Give, as a bare number, the count of lines below that contain "Giấy".

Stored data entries
= = = = = = =
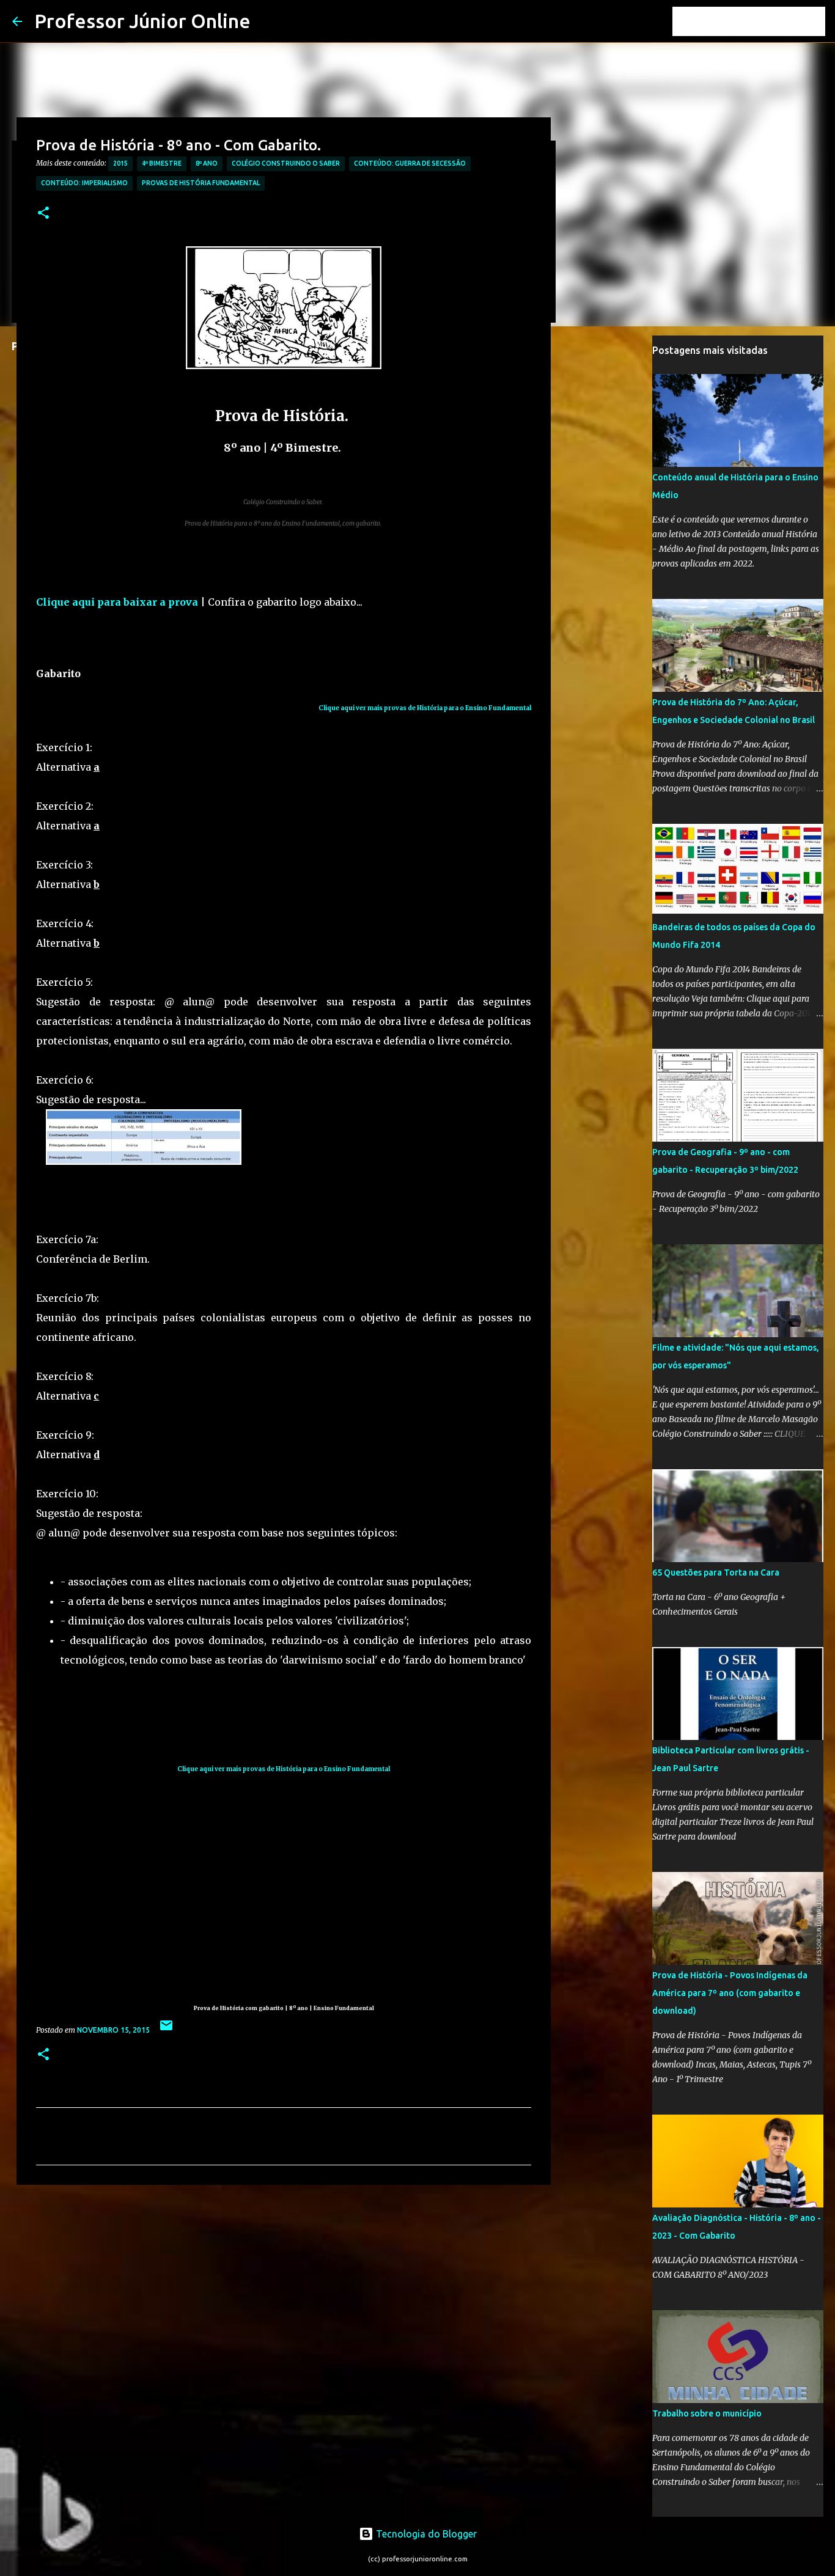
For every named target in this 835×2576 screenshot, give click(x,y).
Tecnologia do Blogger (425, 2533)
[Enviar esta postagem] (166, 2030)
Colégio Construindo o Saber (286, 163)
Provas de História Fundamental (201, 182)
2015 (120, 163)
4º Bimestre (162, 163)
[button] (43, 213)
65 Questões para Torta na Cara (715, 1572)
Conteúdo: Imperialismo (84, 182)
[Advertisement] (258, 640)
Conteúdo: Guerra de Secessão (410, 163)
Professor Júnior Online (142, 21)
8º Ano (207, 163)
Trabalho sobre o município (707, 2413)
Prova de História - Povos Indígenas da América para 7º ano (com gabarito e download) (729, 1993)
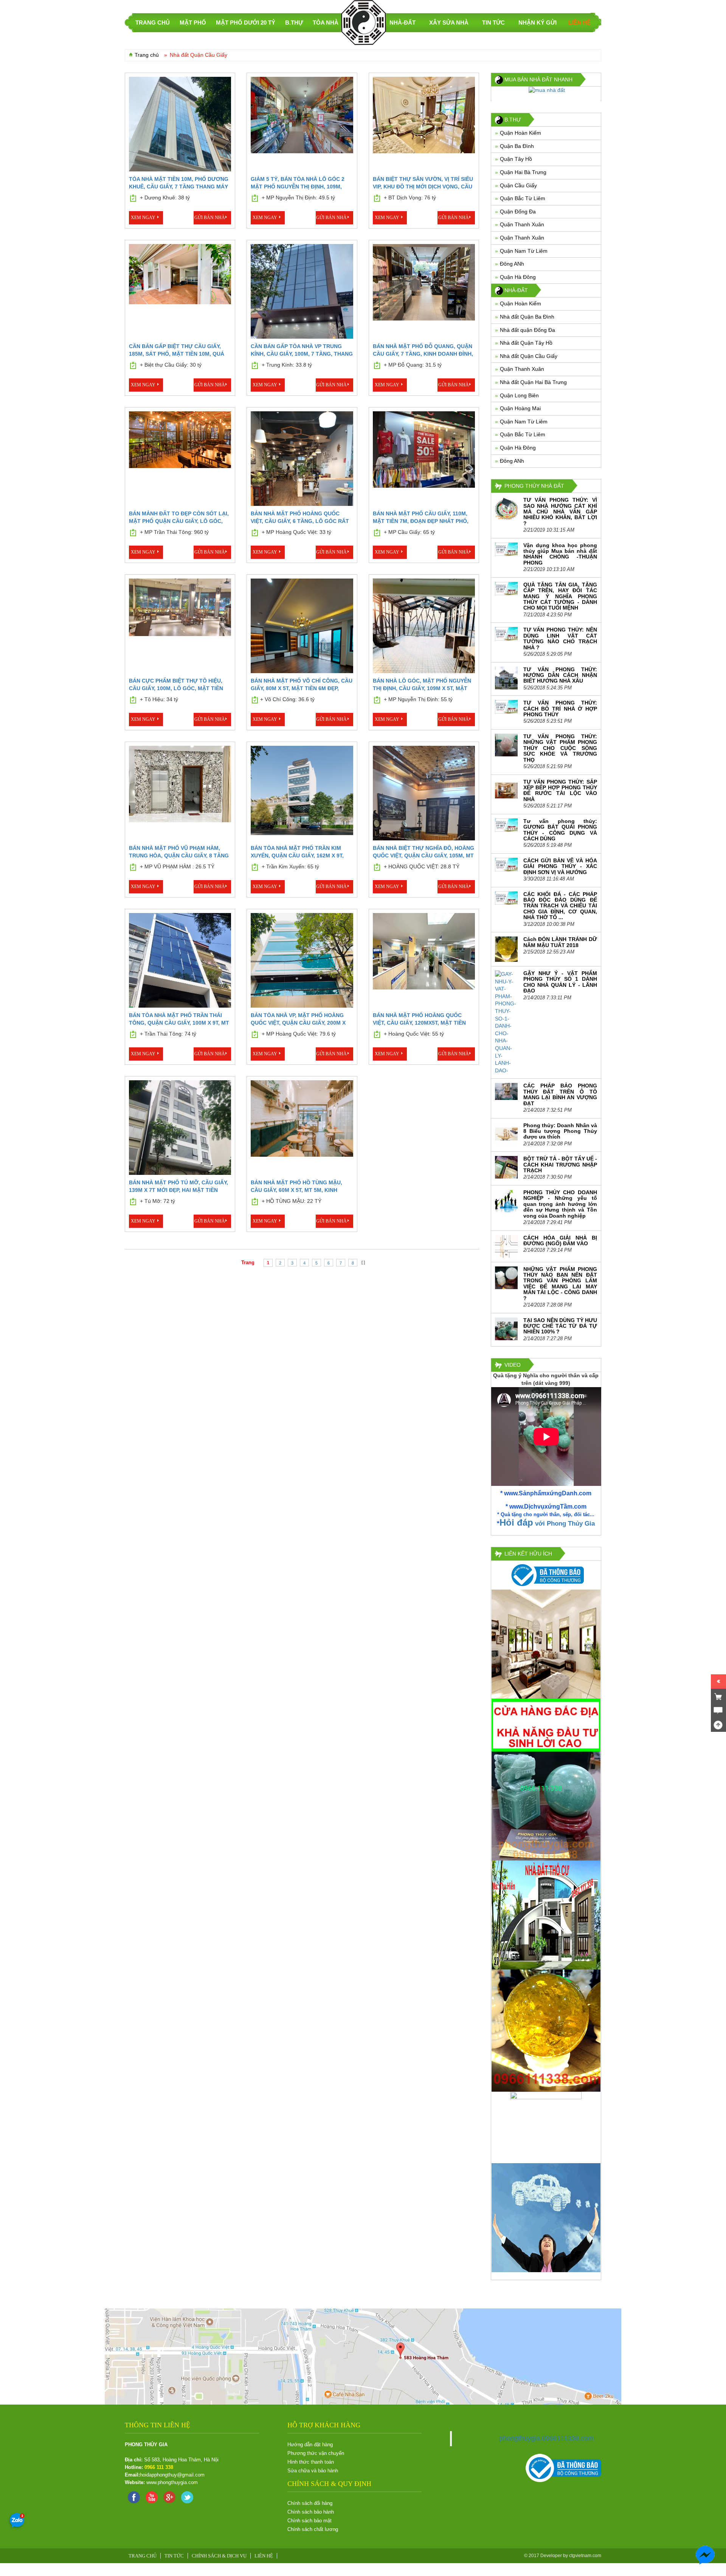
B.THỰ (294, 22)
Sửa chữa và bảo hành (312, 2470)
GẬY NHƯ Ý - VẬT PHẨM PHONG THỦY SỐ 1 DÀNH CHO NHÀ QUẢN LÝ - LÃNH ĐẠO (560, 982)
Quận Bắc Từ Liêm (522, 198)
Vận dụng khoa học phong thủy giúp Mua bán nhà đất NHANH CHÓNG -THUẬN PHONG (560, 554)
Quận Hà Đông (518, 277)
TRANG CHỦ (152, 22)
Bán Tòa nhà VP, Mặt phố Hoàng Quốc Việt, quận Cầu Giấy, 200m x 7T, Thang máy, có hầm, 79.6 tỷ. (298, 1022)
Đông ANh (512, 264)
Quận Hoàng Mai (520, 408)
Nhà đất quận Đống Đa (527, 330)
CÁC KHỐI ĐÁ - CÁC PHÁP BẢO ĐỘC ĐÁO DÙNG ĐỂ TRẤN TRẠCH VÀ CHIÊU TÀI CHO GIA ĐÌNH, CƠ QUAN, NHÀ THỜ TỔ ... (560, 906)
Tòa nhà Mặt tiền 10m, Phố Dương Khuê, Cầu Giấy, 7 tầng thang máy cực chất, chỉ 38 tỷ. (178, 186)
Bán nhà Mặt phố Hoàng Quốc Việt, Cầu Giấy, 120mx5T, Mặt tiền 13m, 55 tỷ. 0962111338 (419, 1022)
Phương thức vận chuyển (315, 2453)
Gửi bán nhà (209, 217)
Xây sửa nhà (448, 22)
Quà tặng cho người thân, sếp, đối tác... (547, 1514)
= = = = = = =
• **Your response**
3